YOUR ASSIGNMENT: The lines to be copied are those below that contain "Google".

DATA PROVIDED:
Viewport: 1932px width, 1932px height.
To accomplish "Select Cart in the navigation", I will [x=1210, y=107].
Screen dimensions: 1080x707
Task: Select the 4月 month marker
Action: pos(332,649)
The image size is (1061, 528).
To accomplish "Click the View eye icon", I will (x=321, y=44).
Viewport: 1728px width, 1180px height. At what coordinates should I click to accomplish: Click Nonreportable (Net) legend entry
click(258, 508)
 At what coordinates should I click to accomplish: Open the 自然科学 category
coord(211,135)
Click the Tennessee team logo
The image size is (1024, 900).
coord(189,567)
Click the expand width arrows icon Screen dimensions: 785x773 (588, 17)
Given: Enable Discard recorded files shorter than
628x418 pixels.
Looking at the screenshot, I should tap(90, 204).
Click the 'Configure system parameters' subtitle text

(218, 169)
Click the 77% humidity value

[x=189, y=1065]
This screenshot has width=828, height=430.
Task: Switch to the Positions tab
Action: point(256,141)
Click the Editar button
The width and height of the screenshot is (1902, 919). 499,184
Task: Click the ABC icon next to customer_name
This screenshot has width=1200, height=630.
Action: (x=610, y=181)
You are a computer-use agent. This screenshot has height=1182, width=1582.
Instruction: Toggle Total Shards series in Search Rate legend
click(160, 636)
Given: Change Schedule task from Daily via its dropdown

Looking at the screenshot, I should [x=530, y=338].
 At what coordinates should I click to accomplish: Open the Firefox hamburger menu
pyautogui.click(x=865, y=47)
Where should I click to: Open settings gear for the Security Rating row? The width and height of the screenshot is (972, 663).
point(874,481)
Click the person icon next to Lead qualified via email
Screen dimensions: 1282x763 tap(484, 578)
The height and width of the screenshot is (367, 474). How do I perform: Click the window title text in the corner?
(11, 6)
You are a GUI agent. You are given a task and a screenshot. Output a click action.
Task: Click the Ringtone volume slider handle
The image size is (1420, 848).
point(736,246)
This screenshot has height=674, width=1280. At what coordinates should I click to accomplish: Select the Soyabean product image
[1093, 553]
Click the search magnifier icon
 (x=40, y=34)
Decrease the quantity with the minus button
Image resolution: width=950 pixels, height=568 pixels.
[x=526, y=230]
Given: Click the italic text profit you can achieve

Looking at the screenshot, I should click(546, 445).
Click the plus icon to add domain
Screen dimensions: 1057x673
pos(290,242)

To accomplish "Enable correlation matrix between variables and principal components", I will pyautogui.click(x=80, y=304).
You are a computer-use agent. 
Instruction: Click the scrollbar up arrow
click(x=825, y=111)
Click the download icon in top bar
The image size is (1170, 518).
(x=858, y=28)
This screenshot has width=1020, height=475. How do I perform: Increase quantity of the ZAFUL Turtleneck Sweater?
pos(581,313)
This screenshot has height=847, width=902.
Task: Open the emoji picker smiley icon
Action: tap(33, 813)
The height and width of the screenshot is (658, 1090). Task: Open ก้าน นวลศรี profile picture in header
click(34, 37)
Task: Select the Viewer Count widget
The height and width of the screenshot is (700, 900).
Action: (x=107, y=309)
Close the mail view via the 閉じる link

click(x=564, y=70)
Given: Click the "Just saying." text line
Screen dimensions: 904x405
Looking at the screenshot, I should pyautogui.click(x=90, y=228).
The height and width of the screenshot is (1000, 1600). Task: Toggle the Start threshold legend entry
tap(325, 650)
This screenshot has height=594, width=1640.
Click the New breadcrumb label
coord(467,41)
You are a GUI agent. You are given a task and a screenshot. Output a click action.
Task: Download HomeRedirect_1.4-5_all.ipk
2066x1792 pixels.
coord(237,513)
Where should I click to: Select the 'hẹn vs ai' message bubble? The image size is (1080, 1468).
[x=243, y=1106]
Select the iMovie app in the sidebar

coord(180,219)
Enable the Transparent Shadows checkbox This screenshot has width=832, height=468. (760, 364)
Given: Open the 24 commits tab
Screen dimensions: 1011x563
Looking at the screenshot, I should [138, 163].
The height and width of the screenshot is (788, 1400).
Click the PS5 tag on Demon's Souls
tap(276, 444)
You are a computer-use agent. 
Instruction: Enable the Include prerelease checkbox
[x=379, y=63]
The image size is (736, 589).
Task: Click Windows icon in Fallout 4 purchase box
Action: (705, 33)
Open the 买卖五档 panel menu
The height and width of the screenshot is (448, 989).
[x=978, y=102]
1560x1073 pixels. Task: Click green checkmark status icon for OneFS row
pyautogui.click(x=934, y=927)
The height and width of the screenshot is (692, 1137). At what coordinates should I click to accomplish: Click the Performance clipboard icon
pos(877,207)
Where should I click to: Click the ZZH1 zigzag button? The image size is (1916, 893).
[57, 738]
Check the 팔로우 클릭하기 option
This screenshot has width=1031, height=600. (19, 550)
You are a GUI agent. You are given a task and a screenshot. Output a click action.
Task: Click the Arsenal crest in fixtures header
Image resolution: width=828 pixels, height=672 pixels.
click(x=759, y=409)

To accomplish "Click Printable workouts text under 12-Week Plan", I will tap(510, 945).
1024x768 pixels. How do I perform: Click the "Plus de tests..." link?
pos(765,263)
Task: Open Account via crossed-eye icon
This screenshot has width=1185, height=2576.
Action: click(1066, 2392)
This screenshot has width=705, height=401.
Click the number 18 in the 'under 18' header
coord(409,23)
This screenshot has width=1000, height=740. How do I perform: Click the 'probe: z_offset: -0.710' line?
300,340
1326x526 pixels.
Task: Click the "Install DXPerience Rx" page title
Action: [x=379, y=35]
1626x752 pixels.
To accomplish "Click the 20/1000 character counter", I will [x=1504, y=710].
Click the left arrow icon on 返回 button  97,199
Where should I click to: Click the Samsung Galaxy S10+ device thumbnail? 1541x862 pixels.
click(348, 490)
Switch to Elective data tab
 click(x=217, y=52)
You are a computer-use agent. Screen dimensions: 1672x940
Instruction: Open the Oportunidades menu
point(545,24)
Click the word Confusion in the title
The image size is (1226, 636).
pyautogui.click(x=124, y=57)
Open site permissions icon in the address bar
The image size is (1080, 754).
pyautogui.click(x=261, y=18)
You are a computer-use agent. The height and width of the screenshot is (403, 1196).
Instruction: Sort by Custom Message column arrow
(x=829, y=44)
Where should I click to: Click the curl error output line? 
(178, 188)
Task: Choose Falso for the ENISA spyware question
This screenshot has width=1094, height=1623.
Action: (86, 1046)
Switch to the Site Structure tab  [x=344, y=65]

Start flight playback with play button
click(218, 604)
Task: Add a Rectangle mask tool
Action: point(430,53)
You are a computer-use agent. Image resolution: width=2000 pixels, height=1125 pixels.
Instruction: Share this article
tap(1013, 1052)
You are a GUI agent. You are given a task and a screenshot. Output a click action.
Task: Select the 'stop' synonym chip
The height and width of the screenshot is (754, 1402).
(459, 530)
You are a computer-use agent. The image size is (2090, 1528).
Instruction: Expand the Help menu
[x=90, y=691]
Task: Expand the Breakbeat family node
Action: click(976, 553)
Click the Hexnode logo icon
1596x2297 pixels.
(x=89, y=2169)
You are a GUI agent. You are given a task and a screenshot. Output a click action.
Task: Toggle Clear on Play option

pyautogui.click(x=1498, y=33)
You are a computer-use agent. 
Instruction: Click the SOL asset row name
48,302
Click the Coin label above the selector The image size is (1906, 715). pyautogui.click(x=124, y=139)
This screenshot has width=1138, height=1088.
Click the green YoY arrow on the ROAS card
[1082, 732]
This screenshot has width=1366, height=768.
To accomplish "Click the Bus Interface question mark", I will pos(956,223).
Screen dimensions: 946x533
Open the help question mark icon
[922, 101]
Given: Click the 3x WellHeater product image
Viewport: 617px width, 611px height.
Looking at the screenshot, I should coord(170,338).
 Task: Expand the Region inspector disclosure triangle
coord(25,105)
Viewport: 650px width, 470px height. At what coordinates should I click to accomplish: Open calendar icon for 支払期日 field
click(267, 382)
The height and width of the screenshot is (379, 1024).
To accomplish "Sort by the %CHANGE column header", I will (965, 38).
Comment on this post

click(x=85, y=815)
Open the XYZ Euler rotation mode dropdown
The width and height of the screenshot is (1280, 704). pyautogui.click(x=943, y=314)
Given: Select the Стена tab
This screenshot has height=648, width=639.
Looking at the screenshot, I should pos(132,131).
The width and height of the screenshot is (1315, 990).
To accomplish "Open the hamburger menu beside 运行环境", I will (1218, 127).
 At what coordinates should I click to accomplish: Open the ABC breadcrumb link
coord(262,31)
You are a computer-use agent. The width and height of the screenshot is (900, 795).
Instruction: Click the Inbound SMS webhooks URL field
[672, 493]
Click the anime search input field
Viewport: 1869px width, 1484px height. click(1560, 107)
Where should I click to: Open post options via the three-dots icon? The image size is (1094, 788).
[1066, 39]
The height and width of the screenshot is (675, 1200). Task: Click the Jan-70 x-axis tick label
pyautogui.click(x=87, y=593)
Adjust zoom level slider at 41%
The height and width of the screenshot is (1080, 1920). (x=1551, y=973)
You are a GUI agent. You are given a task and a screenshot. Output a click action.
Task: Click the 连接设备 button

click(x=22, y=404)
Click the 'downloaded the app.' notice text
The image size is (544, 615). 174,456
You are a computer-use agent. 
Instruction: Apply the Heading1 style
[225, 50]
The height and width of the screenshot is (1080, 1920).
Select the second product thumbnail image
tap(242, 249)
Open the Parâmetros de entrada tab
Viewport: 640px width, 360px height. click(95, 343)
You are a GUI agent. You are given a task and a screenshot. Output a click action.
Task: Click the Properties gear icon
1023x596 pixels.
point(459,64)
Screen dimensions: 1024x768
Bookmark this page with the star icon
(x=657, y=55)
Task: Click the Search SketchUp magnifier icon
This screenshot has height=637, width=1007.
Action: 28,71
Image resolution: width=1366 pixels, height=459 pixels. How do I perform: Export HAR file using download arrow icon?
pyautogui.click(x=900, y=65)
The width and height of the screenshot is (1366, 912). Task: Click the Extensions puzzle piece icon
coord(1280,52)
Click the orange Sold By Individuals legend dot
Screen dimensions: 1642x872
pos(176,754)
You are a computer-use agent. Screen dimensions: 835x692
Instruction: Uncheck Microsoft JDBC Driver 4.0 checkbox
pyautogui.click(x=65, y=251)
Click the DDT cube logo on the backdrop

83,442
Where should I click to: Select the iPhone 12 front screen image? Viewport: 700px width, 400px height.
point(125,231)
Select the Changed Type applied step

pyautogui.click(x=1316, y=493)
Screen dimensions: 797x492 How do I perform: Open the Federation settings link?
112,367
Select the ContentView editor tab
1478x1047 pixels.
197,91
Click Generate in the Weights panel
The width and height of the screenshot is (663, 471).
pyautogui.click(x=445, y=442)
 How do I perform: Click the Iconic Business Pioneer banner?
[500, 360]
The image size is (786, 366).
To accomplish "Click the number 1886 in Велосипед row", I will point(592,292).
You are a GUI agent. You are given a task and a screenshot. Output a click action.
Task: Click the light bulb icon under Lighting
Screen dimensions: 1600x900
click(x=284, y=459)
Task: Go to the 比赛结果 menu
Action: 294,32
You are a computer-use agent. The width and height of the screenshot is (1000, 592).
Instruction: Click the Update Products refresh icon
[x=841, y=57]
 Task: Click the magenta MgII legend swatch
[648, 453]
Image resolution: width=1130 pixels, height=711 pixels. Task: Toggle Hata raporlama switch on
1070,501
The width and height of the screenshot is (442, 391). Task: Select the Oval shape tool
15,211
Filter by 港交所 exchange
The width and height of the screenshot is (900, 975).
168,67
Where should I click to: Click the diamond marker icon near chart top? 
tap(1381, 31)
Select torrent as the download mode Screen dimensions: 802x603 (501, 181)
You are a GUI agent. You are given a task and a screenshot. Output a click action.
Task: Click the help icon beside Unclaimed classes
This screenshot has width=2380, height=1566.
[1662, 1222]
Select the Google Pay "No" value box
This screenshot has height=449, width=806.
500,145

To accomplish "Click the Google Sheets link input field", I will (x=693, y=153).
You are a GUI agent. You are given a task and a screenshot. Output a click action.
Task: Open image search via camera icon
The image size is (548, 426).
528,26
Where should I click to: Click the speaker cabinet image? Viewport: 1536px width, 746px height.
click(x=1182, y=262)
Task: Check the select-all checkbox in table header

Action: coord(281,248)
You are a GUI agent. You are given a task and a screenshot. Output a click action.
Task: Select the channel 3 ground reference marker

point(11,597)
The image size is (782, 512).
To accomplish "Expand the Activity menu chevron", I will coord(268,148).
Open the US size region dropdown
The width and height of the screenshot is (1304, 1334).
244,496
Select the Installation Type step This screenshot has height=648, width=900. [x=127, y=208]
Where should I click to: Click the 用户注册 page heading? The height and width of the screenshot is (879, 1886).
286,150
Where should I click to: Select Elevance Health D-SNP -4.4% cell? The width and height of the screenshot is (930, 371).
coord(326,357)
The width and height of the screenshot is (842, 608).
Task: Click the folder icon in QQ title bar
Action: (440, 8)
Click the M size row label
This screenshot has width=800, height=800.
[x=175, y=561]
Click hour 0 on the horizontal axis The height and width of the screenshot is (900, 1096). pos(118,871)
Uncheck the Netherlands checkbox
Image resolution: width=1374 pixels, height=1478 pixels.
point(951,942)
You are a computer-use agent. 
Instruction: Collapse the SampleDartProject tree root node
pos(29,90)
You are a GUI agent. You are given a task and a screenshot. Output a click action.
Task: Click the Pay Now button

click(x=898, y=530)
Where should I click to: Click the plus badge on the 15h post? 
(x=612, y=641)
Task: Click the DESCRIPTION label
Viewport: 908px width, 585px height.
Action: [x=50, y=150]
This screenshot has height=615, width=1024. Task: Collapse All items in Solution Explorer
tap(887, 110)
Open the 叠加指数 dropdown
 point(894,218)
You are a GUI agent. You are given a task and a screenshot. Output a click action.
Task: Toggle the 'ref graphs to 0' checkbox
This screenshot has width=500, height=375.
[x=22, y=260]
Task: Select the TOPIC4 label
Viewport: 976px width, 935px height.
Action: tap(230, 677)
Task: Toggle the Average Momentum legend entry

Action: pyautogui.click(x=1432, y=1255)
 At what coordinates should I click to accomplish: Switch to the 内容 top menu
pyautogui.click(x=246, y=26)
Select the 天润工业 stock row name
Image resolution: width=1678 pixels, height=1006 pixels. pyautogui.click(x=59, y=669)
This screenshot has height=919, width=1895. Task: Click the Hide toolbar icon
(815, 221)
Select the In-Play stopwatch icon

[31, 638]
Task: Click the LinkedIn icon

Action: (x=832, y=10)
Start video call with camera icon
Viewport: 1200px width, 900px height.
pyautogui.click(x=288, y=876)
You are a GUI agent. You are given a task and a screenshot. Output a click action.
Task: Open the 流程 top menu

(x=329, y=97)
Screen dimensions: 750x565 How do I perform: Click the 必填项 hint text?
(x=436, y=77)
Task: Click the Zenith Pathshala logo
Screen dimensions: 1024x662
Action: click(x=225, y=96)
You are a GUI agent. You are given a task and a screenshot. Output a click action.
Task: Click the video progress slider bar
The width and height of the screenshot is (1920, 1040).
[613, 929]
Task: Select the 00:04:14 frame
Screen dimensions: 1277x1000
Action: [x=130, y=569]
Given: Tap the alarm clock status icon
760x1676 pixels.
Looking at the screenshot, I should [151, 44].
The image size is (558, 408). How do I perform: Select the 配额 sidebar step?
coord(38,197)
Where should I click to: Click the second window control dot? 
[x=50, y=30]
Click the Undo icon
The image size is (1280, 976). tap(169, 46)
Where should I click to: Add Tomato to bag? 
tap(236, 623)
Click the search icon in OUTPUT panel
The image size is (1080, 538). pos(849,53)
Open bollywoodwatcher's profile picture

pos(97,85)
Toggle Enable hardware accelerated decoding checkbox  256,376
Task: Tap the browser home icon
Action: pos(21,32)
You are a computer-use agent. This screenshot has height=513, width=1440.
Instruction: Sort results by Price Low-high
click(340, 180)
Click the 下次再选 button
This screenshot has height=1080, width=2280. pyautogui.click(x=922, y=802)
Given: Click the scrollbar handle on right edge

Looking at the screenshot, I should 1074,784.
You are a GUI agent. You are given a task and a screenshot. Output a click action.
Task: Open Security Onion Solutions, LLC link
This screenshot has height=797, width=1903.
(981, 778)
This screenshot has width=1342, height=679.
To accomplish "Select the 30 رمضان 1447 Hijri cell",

ANSWER SPACE:
Select the Google Pay "No" value box
To accomplish "Click the Google Sheets link input field", I will (x=693, y=153).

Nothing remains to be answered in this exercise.